"Buy American": A Very Bad Move in the Stimulus Package
In addition to being bad economics, demonstrating in his first month that the Obama Administration's word is not good--that it will keep treaties only when it feels like doing so--would be a very bad start for the foreign policy of the Obama administration. Pacta sunt servanda.
John Ibbitson:
Global trade wars or voter revolt? Let Obama's difficult decisions begin: he toxic "buy American" provisions in the economic stimulus package currently before the Senate pose a crucial test for Barack Obama's young administration. To prevent a cascade of tariff protection that would ultimately hurt his own workers and his own country's economy, Mr. Obama must find some way to strip the protectionist clauses that infect the American Recovery and Reinvestment Act. Yet, politically, that might be impossible....
"Buy American" violates the North American free-trade agreement, but Mr. Obama has vowed to renegotiate or, failing that, rip up NAFTA, so has little stake in coming to its defence. And he would be overriding protectionist provisions put in the bill by his own Democratic Party.
The President has said the time has come to make "difficult decisions." This is one of them.
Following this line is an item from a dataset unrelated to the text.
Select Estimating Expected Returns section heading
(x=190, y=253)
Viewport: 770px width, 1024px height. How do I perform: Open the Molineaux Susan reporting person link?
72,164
Even economists who strongly support the stimulus package are dismayed by the protectionist measures contained within it. "It looks like a very bad thing in the bill," said economist Brad DeLong, who worked on trade issues in the Clinton administration and teaches at University of California, Berkeley. "Pressure from the Canadian government saying, 'Do you really want to do this?' is important." Canadian officials have, in fact, been working behind the scenes to keep protectionist measures out of the economic stimulus package. But they failed to stop the House version of the bill from including a provision banning the use of anything other than American-made iron and steel in projects funded by the stimulus package...
If there's little excess capacity in the U.S. steel industry--so that the price of steel is high enough to induce people to look outside for suppliers--then a stimulus won't be much needed. If there's a lot of excess capacity so that a stimulus is needed, then steel customers should be able to bargain prices down to marginal cost--in which case foreign producers will have an extremely difficult time competing on price given that steel is heavy and distances are great. "Buy American" seems mostly designed to allow the steel producers to collude and push their profits up--at the expense of American taxpayers.
Could Obama add a signing statement to the stimulus bill stating that the "Buy American" provisions conflict with our NAFTA and WTO treaty obligations and hence are void? I am not a trade lawyer, but my suspicion is no: neither NAFTA nor the WTO are self-executing, so any actions they call for or block are supposed to be implemented through duly passed acts of congress. Of course, NAFTA and the WTO are also treaties that are supposed to be kept.
If Obama did declare the "Buy America" provisions null and void in a signing statement, people could sue in U.S. courts to carry them out--and IMHO likely win. Then foreign governments could take the case to the NAFTA and WTO dispute-resolution forums--and IMHO certainly win. Better to strip the provisions from the bill now, or in conference.